Selain bentuk pelecehan fisik, Damayanti juga menyoroti perilaku verbal seperti cat calling yang sering dianggap sepele. Baginya, cat calling juga termasuk pelecehan dan dapat berdampak negatif pada psikologis korban.
“Bukan hanya soal tindakan fisik. Kalimat-kalimat merendahkan juga bentuk pelecehan,” ujarnya.
Saat ini komisi IV belum melakukan pemanggilan pihak terkait seperti Kwartir Cabang Pramuka atau instansi pendidikan. Belum ada laporan resmi yang diterima, sehingga langkah selanjutnya masih menunggu.
“Kalau ada laporan resmi, kami siap menindaklanjuti. Sekarang kita catat ini sebagai masalah serius,” kata Damayanti.

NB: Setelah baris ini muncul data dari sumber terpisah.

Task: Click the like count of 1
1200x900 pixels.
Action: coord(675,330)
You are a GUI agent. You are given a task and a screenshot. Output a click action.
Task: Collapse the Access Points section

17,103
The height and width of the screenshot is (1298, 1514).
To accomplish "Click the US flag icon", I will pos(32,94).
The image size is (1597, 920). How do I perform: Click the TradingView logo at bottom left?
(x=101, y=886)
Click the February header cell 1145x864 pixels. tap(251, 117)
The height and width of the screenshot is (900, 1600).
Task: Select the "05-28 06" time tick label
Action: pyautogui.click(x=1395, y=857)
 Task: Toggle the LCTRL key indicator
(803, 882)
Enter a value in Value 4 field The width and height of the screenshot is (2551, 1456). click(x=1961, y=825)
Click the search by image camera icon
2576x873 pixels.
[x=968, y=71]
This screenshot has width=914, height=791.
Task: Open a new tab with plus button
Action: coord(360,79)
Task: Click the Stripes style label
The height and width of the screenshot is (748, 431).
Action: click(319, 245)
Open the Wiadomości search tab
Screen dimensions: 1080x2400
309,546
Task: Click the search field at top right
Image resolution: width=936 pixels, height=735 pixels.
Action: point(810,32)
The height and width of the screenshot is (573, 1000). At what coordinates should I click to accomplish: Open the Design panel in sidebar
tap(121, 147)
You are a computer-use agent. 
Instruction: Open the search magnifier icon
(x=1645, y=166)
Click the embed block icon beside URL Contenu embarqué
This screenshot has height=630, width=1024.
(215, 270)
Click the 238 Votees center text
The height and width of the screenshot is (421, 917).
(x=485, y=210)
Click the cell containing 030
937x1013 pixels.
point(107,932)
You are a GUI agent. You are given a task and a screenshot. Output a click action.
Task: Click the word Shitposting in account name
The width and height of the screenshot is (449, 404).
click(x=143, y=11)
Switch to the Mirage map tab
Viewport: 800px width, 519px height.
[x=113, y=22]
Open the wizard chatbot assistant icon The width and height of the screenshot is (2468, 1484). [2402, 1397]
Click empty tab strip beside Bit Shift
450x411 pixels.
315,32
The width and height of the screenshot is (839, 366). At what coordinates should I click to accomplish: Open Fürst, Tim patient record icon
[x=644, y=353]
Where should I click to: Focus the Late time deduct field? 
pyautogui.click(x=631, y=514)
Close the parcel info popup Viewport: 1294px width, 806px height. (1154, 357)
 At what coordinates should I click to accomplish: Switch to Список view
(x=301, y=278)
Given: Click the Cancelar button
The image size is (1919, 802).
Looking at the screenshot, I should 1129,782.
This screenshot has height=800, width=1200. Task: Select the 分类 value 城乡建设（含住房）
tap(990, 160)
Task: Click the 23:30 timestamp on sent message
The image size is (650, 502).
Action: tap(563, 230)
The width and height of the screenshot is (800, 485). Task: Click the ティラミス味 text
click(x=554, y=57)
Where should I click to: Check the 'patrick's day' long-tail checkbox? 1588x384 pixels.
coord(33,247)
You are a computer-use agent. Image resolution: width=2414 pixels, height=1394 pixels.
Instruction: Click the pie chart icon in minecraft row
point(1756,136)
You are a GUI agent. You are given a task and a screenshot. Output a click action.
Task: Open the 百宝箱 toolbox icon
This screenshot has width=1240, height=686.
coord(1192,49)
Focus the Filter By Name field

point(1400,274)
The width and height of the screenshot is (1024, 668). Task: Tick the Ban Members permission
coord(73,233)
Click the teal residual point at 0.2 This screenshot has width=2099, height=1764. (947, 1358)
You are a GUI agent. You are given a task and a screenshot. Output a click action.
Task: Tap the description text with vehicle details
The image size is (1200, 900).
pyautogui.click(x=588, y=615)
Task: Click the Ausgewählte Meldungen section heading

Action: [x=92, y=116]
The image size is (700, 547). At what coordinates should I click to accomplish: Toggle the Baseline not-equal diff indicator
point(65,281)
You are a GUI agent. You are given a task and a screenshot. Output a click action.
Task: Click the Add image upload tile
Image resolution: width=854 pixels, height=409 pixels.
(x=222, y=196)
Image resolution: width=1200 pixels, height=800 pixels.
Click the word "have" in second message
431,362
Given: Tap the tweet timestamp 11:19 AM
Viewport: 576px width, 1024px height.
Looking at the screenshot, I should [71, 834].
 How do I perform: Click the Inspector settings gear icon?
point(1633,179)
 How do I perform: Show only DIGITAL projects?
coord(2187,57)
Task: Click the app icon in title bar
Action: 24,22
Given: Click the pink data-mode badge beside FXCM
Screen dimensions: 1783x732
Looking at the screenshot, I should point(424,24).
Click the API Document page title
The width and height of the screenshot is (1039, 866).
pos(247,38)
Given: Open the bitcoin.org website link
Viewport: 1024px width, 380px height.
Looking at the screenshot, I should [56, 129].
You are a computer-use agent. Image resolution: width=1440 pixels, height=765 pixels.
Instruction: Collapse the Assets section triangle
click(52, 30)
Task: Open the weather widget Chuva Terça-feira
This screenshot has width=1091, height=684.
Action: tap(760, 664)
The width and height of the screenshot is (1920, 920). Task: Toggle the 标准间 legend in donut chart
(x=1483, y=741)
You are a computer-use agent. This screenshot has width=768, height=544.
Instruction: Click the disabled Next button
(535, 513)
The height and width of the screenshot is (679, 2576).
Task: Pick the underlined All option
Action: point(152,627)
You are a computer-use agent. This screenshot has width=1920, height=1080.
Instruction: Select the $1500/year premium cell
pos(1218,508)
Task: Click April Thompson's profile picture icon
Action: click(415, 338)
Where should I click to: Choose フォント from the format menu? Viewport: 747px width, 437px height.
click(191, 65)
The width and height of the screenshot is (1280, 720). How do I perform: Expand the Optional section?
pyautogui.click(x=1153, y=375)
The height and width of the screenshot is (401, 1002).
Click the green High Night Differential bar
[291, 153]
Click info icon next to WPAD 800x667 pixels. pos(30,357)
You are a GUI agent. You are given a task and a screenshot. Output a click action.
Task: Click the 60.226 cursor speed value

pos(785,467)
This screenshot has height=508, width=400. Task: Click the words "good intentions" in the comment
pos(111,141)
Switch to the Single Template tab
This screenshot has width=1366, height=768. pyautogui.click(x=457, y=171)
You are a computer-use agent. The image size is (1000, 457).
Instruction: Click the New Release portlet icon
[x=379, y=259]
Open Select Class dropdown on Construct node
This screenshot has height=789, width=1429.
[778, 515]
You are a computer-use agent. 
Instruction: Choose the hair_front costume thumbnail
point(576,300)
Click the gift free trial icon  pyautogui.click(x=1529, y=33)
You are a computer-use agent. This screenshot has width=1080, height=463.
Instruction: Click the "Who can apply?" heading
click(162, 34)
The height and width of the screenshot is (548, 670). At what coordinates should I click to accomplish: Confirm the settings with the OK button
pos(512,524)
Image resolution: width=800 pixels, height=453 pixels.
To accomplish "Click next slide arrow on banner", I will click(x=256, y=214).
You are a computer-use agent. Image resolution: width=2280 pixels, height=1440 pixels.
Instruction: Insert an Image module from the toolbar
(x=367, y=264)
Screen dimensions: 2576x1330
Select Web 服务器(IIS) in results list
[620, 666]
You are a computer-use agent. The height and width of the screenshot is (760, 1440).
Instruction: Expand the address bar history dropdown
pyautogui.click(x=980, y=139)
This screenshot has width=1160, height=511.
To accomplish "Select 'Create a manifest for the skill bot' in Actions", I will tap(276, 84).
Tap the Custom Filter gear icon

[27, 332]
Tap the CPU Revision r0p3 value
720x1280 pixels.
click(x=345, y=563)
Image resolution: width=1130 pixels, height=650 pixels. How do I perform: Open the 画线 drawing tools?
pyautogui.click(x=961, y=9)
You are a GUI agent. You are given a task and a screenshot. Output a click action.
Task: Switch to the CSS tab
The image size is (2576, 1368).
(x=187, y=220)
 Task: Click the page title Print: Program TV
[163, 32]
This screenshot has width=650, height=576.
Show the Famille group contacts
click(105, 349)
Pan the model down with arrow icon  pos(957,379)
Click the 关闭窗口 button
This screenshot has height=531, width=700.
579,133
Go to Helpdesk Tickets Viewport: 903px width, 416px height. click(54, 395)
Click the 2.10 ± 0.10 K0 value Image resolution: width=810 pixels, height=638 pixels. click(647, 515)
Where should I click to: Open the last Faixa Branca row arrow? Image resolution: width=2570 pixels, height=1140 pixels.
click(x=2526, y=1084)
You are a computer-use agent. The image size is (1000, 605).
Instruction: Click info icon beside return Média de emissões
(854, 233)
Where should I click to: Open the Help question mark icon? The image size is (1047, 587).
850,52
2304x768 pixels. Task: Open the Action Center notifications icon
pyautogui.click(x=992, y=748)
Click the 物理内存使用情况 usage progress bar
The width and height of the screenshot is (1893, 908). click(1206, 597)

Ia menilai, lembaga pendidikan di Kaltim wajib memastikan keselamatan dan kenyamanan bagi peserta didik. Tidak boleh ada siswa yang merasa takut atau terancam saat belajar dan beraktivitas di lingkungan sekolah.
“Sekolah harus menjadi tempat aman, bukan sumber trauma,” ujarnya.
Damayanti mengajak seluruh pihak untuk bersama-sama mencegah kekerasan dan pelecehan di lingkungan pendidikan. Perlindungan anak harus menjadi prioritas utama, bukan sekadar formalitas.
“Anak-anak adalah masa depan kita. Jika hari ini mereka tidak dilindungi, akan berdampak pada generasi berikutnya,” ucapnya.
Kasus ini menjadi pengingat agar setiap lembaga, baik pemerintah maupun non-pemerintah, memperkuat pengawasan dan membangun sistem perlindungan yang lebih ketat.
Damayanti berharap, kejadian di Samarinda tidak terulang di daerah lain dan menjadi pelajaran penting dalam memperbaiki tata kelola perlindungan anak di Kaltim.